Trigeminal Nevralji
Trigeminal nevralji olabilecek en şiddetli ağrılardan biri olarak bilinir ve otuz yaş altında çok nadir olarak görülür. Hastayı, günlük aktivitelerini, hatta yaşamsal işlevlerini dahi yapamaz duruma getirebileceğinden en kısa sürede tanının konması ve tedavi edilmesi gereken ciddi bir rahatsızlıktır.
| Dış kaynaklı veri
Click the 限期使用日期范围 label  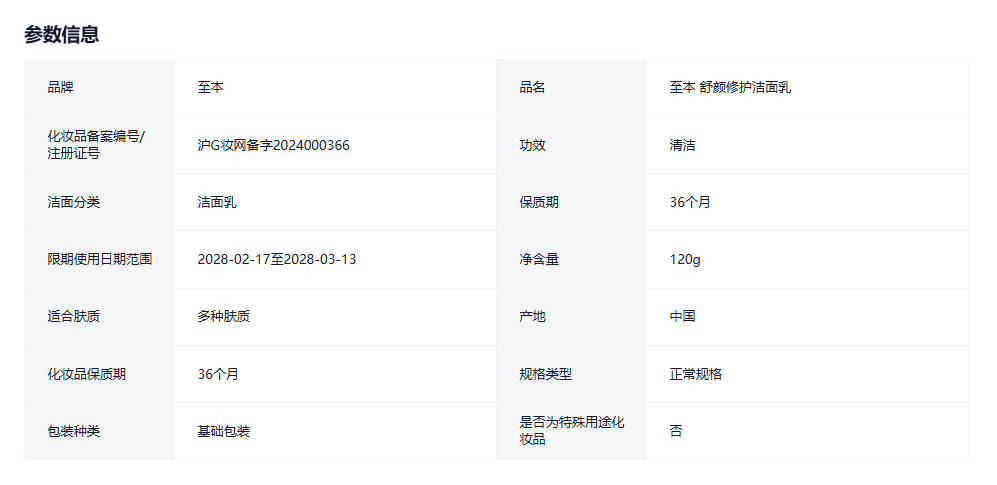pos(100,259)
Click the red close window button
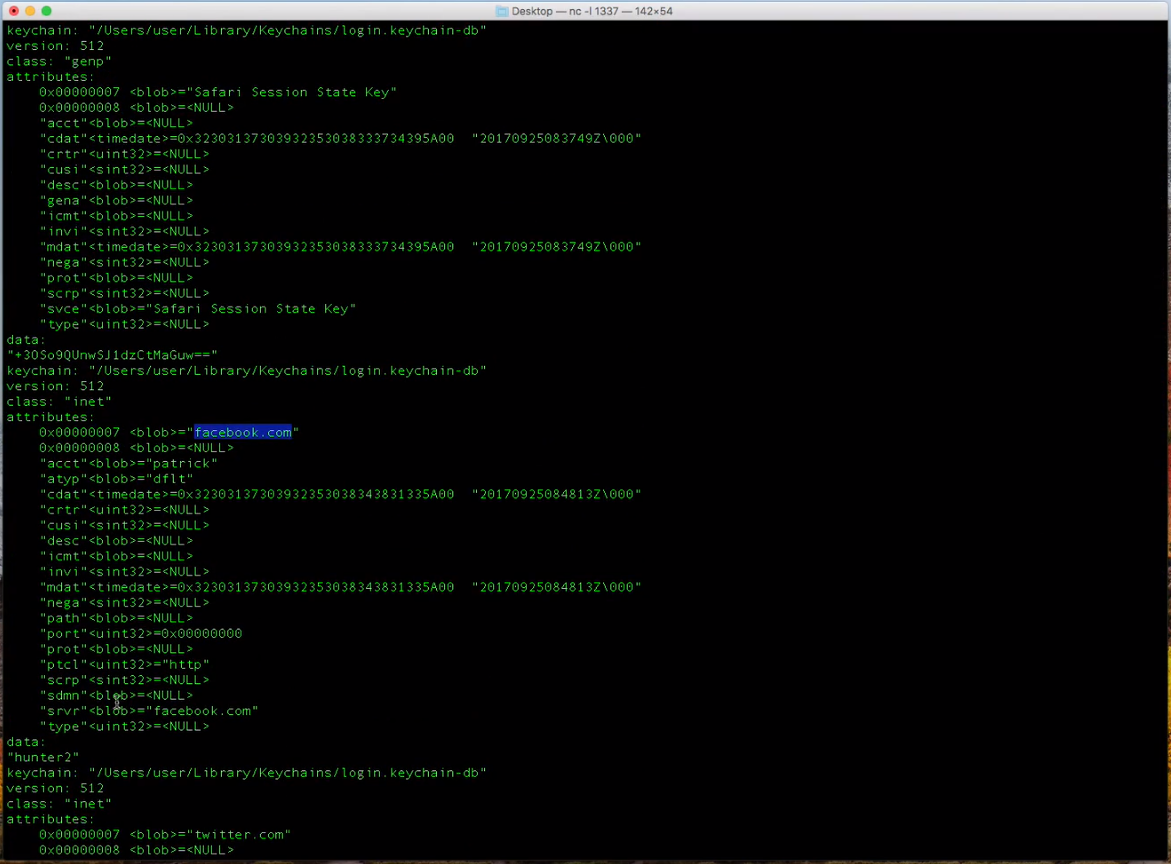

Trigeminal nevralji, direkt olarak beyinden çıkan 12 çift sinirden biri olan trigeminal sinirin etrafındaki damarsal oluşumlardaki yapısal farklılıklar ve bozukluklardır. Bunun yanı sıra kemik yapıdaki farklılıklar, kafa içindeki iyi veya kötü huylu kitleler, kafaya alınan darbeler, başarısız diş tedavileri, geçirilen enfeksiyonlar de trigeminal nevralji nedeni olabilirler.
Ağrı, trigeminal sinirin yayıldığı yüz bölgesinde, kısa süreli (birkaç saniye ile bir-iki dakika arası), tekrarlayan, elektrik çarpması tarzındadır. Genellikle yüzün dış kısmında, ağız içinde ağrının başlamasını tetikleyen noktalar bulunur. Bu sebeple hasta bu bölgelere dokunmaz; yüz yıkama, diş fırçalama, hatta yeme gibi işlevlerden kaçınır.
Trigeminal nevraljide tedavisinde ilk basamak ilaç tedavisidir. İlaç tedavisi yeterli ağrı kontrolü sağlayamadığında ya da etkisini yitirdiğinde sinirin iletisinin kesilmesi amacıyla gliserin enjeksiyonu yapılır ya da ağrıyı ileten lifler yakılır. Cerrahi yöntemle tedavide ise beyin sapında sinir üzerindeki baskı ortadan kaldırılır. Hastanın yaşı ve sağlık durumu göz önünde bulundurularak en uygun yöntem hekim tarafından belirlenir
Spastisite cerrahisi
Spastisitede kasların devamlı kasılmış haldedir. Kasılmadan dolayı katı veya gergin olan kaslar yürüme, hareket ve konuşma gibi normal aktiviteleri engeller. Çocuktaki spastisitenin pek çok nedeni olmakla birlikte çoğunluğunu oksijensizliğe bağlı beyin hasarı, beyin travması, inme veya sinir sistemi hasarının çeşitli formları oluşturmaktadır. Belli bazı metabolik bozukluklar da spastisiteye yol açabilmektedir.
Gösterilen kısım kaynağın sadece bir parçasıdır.